[What the exercise asks]
Reproduce the listing below precisely, leaving every line intact.

[Excerpted records]
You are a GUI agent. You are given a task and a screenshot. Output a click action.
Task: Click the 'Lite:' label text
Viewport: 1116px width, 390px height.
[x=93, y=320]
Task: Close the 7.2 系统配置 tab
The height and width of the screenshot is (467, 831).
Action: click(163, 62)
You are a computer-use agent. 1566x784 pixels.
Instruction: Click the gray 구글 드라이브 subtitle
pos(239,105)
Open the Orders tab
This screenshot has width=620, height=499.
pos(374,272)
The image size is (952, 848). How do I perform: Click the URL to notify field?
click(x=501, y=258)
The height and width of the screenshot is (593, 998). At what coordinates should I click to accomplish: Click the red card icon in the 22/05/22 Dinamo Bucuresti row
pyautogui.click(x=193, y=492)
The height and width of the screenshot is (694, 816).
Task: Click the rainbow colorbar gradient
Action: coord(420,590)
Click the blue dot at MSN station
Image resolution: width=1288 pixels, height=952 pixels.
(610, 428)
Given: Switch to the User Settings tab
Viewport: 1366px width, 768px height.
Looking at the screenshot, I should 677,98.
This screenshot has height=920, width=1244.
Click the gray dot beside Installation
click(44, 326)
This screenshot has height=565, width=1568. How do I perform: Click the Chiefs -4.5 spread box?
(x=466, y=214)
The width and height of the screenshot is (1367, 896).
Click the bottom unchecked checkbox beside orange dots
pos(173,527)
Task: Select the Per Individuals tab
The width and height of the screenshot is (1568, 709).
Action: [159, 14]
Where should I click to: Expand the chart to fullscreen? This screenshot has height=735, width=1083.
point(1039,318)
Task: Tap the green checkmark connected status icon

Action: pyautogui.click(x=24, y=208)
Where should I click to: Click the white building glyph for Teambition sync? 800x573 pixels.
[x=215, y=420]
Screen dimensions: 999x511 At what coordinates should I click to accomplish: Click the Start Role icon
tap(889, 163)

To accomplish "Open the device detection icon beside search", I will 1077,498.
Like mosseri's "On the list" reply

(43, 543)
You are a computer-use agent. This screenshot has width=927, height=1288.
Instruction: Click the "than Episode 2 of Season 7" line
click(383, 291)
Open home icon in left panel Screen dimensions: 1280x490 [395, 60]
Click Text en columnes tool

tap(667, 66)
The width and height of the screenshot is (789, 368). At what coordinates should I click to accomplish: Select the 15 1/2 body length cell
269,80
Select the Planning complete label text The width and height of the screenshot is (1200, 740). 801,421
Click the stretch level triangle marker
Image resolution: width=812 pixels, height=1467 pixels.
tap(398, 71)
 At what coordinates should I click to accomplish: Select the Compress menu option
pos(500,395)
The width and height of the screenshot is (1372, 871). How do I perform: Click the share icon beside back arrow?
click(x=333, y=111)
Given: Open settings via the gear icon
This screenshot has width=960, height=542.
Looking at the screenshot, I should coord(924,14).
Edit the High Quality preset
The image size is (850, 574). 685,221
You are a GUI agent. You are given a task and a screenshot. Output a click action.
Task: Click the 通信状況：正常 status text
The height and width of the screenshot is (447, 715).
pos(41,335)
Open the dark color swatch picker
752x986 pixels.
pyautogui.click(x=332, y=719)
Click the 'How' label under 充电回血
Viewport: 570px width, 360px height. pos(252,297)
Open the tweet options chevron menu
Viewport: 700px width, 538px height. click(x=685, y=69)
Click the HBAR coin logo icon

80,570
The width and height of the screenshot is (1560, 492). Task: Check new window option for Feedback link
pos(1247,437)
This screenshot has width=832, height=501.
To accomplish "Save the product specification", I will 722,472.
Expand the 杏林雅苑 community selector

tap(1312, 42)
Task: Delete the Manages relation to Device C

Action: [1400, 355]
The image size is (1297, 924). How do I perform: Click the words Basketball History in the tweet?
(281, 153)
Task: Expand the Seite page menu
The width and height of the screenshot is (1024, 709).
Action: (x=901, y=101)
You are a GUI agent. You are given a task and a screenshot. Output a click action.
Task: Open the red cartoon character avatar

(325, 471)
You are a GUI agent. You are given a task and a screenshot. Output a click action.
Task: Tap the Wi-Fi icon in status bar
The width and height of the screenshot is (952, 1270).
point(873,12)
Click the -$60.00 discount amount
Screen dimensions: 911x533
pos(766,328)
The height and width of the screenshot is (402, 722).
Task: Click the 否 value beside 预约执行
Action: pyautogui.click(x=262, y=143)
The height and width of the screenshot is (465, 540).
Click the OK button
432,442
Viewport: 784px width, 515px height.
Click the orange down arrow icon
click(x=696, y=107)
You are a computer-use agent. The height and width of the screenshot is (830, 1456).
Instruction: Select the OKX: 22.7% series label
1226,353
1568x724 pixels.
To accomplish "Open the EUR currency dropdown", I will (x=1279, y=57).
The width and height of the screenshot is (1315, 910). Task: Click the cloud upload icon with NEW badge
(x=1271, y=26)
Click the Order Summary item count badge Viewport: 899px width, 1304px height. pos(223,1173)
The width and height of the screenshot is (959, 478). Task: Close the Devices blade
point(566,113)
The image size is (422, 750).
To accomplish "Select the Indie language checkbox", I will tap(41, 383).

[Answer to this exercise]
You are a GUI agent. You are given a task and a screenshot. Output a click action.
Task: Click the 'Lite:' label text
Viewport: 1116px width, 390px height.
[x=93, y=320]
Task: Close the 7.2 系统配置 tab
The height and width of the screenshot is (467, 831).
Action: click(163, 62)
You are a computer-use agent. 1566x784 pixels.
Instruction: Click the gray 구글 드라이브 subtitle
pos(239,105)
Open the Orders tab
This screenshot has width=620, height=499.
pos(374,272)
The image size is (952, 848). How do I perform: Click the URL to notify field?
click(x=501, y=258)
The height and width of the screenshot is (593, 998). At what coordinates should I click to accomplish: Click the red card icon in the 22/05/22 Dinamo Bucuresti row
pyautogui.click(x=193, y=492)
The height and width of the screenshot is (694, 816).
Task: Click the rainbow colorbar gradient
Action: coord(420,590)
Click the blue dot at MSN station
Image resolution: width=1288 pixels, height=952 pixels.
(610, 428)
Given: Switch to the User Settings tab
Viewport: 1366px width, 768px height.
Looking at the screenshot, I should 677,98.
This screenshot has height=920, width=1244.
Click the gray dot beside Installation
click(44, 326)
This screenshot has height=565, width=1568. How do I perform: Click the Chiefs -4.5 spread box?
(x=466, y=214)
The width and height of the screenshot is (1367, 896).
Click the bottom unchecked checkbox beside orange dots
pos(173,527)
Task: Select the Per Individuals tab
The width and height of the screenshot is (1568, 709).
Action: [159, 14]
Where should I click to: Expand the chart to fullscreen? This screenshot has height=735, width=1083.
point(1039,318)
Task: Tap the green checkmark connected status icon

Action: pyautogui.click(x=24, y=208)
Where should I click to: Click the white building glyph for Teambition sync? 800x573 pixels.
[x=215, y=420]
Screen dimensions: 999x511 At what coordinates should I click to accomplish: Click the Start Role icon
tap(889, 163)

To accomplish "Open the device detection icon beside search", I will 1077,498.
Like mosseri's "On the list" reply

(43, 543)
You are a computer-use agent. This screenshot has width=927, height=1288.
Instruction: Click the "than Episode 2 of Season 7" line
click(383, 291)
Open home icon in left panel Screen dimensions: 1280x490 [395, 60]
Click Text en columnes tool

tap(667, 66)
The width and height of the screenshot is (789, 368). At what coordinates should I click to accomplish: Select the 15 1/2 body length cell
269,80
Select the Planning complete label text The width and height of the screenshot is (1200, 740). 801,421
Click the stretch level triangle marker
Image resolution: width=812 pixels, height=1467 pixels.
tap(398, 71)
 At what coordinates should I click to accomplish: Select the Compress menu option
pos(500,395)
The width and height of the screenshot is (1372, 871). How do I perform: Click the share icon beside back arrow?
click(x=333, y=111)
Given: Open settings via the gear icon
This screenshot has width=960, height=542.
Looking at the screenshot, I should coord(924,14).
Edit the High Quality preset
The image size is (850, 574). 685,221
You are a GUI agent. You are given a task and a screenshot. Output a click action.
Task: Click the 通信状況：正常 status text
The height and width of the screenshot is (447, 715).
pos(41,335)
Open the dark color swatch picker
752x986 pixels.
pyautogui.click(x=332, y=719)
Click the 'How' label under 充电回血
Viewport: 570px width, 360px height. pos(252,297)
Open the tweet options chevron menu
Viewport: 700px width, 538px height. click(x=685, y=69)
Click the HBAR coin logo icon

80,570
The width and height of the screenshot is (1560, 492). Task: Check new window option for Feedback link
pos(1247,437)
This screenshot has width=832, height=501.
To accomplish "Save the product specification", I will 722,472.
Expand the 杏林雅苑 community selector

tap(1312, 42)
Task: Delete the Manages relation to Device C

Action: [1400, 355]
The image size is (1297, 924). How do I perform: Click the words Basketball History in the tweet?
(281, 153)
Task: Expand the Seite page menu
The width and height of the screenshot is (1024, 709).
Action: (x=901, y=101)
You are a GUI agent. You are given a task and a screenshot. Output a click action.
Task: Open the red cartoon character avatar

(325, 471)
You are a GUI agent. You are given a task and a screenshot. Output a click action.
Task: Tap the Wi-Fi icon in status bar
The width and height of the screenshot is (952, 1270).
point(873,12)
Click the -$60.00 discount amount
Screen dimensions: 911x533
pos(766,328)
The height and width of the screenshot is (402, 722).
Task: Click the 否 value beside 预约执行
Action: pyautogui.click(x=262, y=143)
The height and width of the screenshot is (465, 540).
Click the OK button
432,442
Viewport: 784px width, 515px height.
Click the orange down arrow icon
click(x=696, y=107)
You are a computer-use agent. The height and width of the screenshot is (830, 1456).
Instruction: Select the OKX: 22.7% series label
1226,353
1568x724 pixels.
To accomplish "Open the EUR currency dropdown", I will (x=1279, y=57).
The width and height of the screenshot is (1315, 910). Task: Click the cloud upload icon with NEW badge
(x=1271, y=26)
Click the Order Summary item count badge Viewport: 899px width, 1304px height. pos(223,1173)
The width and height of the screenshot is (959, 478). Task: Close the Devices blade
point(566,113)
The image size is (422, 750).
To accomplish "Select the Indie language checkbox", I will tap(41, 383).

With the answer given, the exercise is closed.